Here's Amaya in the new x-ray machine.

May 23, 2013

It's the rod

   Yesterday I got a call from Dr. Nelson's nurse. She apologized for taking so long to get back to us. She was having trouble with her voicemail. But she got us an appointment to go in and see another doctor this morning. We had an early morning and had to leave by seven thirty to make it in time. I was tired as I was getting the girls snacks and lunches packed that when I went to pour myself a freshly brewed cup of coffee I realized that I had forgotten to put coffee in the machine.
   At the appointment they had new x-rays taken of Amaya's hip and legs. They did the full scan that Dr. Nelson had requested for the next appointment. It was a new machine that took a 3D scan. First we saw a resident and then a doctor. The resident told me that the rod can turn, that it doesn't have a screw in there to hold it in place, and that he didn't see any breaks or fractures by the rod. He said that the rod may be hitting her bones and that would explain the "pop" sensation she's having. Both the resident and the doctor said that the rod has moved. The doctor pointed out that there's a "halo" (a dark shadow next to the rod) at the bottom of her leg. He said that shows the rod has moved. He also pointed out that in the x-rays from January the rod was flush with the top of her femur, but this time it was above it. It looks to be about an inch above it to me. He said that it isn't a major complication and that we shouldn't worry too much. He said that we need to keep an eye on it and follow up in three months. He said that it may continue to move up. He said that when it comes up to the surface it should be removed. But said that when we come in to see Dr. Nelson in July he will decide whether we should keep it in or remove it. He said that if it has to be removed its a pretty easy procedure; they just make a small incision and pull it out. He said that her bone looks so good that he feels it would be able to withstand the removal now. He did a full exam of her legs and said that she has recovered so nicely from her lengthening.

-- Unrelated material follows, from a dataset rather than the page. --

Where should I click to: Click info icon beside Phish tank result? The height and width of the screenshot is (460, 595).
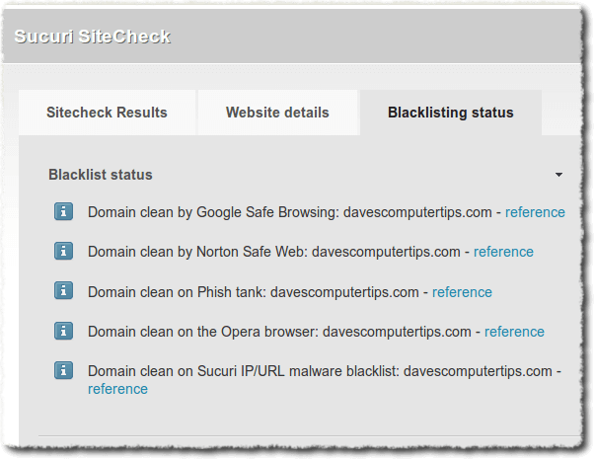click(x=63, y=291)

He said that the knee pain that she's feeling maybe from the hip; that its sometimes experienced in the knee even though the source is the hip. He said she can continue with her activity because it will continue to strengthen the femur.
    It was reassuring to know it wasn't a big problem, but not very comforting knowing she will continue to deal with the pain. At school today she's already asked for Tylenol and gone in to see Josh because of pain (she's only been there three hours). We had removed the tape on her hip so they could examine her hip and incision well. It seems to help relieve the pain so we will re-tape it this afternoon.
   Thanks again for all your care, concern, advice and help. Its nice knowing we have so many who care about Amaya and our family. Thank you.
Here she is getting her x-ray on the new scanning machine. You can actually see the green line going down doing the scan. 

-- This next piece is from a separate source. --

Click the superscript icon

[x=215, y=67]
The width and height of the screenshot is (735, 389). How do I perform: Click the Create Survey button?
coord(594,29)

Here's the full leg x-ray. If you look close you can see the "halo" by the rod. And you can see how well her femur has healed. The 3.1 inches of new bone is healing and filling in "nicely."
Here's a close up of the hip. Here you can see how high up the rod is.

May 21, 2013

Some progress with her hip

    First of all let me thank you for your care, concern, calls and messages. I really appreciate it. Its nice to know we have so many people out there who care about Amaya and her well being. She's still having some discomfort and pain. She feels her hip "pop" throughout the day; at times when she's running other times when she's sitting and moves. Her hip is sensitive when you push on it, even slightly. She's been sleeping with a pillow under her hip to help with pain, taking children's Tylenol and sleeping with a hot pad. She said she's been waking up when she feels pain and or a "pop." Last night she woke me up twice; once to get her a hot pad and another time to get her some Tylenol for pain. 
   Although she does have some pain and discomfort it isn't all the time. It goes away and she's not allowing it to limit her. She's still playing, swimming, and enjoying life. We talked to her P.E. teacher and she'll sit out for the next few weeks until we hear from her doctor. Also we've decided its best to have her skip her gymnastics class for the next few weeks as well. Better safe than sorry. 
   After many calls and lots of help we finally got an insurance referral in place and an appointment to see her surgeon. Unfortunately it isn't until mid July. That's about six weeks away and a very long time for her to be in pain so I've made some calls to Dr.Nelson's nurse to see if we could see him before then. Currently he is out of the country for two weeks. He travels about four to five times a year to do mission work. He's an amazing surgeon and person and I'm sure he's helping many people wherever he is. We wish him well. 
   I'll be picking up Amaya's x-rays today (the ones we got at urgent care last week) and then emailing Dr. Nelson. He's usually really good about answering us quickly, even while out of the country. Hopefully he can give us some input, advice and let us know what to do in the mean time. Until then we're trying to keep Amaya comfortable and trying not to get too stressed out. This is much easier for Josh than for me. It's hard not to worry and wonder. I find myself looking over all her past x-rays comparing them to the most recent ones and searching all over the Internet looking at other x-rays and reading medical journals trying to get some answers. Today Josh's mom came over before school and taped Amaya's hip and knee hoping that that would give her some pain relief. Hopefully it does. 
   Once again, thank you. 
Amaya sporting her new Goonies shirt while her Grammy tapes her hip. 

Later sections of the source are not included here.